Segment Start: Available data

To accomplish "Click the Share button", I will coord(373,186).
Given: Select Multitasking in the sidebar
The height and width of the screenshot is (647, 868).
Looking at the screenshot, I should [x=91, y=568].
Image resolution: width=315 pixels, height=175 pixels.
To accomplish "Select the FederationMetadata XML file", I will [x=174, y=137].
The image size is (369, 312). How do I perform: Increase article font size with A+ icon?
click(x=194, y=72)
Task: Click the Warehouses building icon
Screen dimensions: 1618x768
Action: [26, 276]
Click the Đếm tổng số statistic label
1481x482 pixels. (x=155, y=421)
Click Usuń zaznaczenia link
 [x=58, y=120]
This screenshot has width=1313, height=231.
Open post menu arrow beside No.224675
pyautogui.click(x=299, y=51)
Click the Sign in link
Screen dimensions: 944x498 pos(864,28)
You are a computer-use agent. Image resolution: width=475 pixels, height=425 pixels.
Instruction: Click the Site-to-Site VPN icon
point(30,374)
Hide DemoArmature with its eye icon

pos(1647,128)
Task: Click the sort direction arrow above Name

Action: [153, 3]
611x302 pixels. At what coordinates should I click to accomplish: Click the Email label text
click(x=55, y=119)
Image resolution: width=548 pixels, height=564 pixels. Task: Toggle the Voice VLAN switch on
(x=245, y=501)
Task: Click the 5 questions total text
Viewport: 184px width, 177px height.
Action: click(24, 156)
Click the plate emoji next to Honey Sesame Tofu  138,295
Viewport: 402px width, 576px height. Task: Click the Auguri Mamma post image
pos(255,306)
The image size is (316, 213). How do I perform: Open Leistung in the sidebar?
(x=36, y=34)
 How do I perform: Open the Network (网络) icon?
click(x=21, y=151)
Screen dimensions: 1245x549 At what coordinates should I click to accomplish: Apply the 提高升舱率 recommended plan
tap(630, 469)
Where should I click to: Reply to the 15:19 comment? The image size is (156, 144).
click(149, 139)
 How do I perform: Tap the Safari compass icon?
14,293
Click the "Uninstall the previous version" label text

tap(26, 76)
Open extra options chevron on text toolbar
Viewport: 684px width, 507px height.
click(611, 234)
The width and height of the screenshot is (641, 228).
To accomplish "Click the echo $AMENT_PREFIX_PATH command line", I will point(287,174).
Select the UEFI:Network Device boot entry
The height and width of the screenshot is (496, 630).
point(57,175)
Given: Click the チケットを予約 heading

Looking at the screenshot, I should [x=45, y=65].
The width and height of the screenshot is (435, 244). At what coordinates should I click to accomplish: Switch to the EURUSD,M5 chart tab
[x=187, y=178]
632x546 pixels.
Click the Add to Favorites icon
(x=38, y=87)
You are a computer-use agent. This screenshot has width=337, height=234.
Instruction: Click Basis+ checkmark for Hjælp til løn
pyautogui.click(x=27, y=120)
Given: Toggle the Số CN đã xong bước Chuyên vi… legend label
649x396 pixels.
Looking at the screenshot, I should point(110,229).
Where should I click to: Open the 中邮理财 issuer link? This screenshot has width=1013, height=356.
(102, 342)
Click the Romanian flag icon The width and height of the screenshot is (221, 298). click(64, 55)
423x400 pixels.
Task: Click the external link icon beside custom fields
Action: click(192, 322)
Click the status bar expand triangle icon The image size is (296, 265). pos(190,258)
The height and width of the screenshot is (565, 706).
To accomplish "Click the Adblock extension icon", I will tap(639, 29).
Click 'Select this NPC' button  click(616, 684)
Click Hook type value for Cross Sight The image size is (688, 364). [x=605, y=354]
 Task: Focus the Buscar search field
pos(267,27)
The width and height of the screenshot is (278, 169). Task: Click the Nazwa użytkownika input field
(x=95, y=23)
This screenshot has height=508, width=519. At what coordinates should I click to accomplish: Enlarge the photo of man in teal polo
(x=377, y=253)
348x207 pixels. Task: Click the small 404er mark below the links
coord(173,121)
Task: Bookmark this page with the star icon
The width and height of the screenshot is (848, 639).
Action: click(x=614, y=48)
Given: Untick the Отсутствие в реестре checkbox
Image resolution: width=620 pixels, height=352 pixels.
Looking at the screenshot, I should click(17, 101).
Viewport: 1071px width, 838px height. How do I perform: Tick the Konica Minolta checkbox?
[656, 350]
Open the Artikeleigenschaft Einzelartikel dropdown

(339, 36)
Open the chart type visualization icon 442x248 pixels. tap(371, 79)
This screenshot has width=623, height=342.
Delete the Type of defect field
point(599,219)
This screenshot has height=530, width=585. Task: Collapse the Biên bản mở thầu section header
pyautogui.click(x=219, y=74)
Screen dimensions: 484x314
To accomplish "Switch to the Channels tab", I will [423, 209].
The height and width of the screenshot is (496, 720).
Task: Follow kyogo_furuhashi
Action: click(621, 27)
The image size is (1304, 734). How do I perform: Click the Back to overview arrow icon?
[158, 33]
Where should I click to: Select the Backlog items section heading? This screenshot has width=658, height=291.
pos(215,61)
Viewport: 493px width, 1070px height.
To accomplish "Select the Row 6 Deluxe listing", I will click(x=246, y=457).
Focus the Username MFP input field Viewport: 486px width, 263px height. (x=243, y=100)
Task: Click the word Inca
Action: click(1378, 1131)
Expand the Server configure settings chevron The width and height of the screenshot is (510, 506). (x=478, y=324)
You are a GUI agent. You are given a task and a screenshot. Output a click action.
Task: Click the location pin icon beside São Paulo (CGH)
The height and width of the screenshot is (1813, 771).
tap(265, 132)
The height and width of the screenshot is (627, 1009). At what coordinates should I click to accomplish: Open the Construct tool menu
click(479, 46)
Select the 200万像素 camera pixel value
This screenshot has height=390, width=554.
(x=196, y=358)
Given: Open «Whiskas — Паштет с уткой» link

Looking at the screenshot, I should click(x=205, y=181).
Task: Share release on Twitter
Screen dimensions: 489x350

Segment End: Available data

● **Aim of the task**
Starting from the records above, copy each line where the string "button" is found.

● **Answer section**
To accomplish "Click the Share button", I will coord(373,186).
Click 'Select this NPC' button  click(616, 684)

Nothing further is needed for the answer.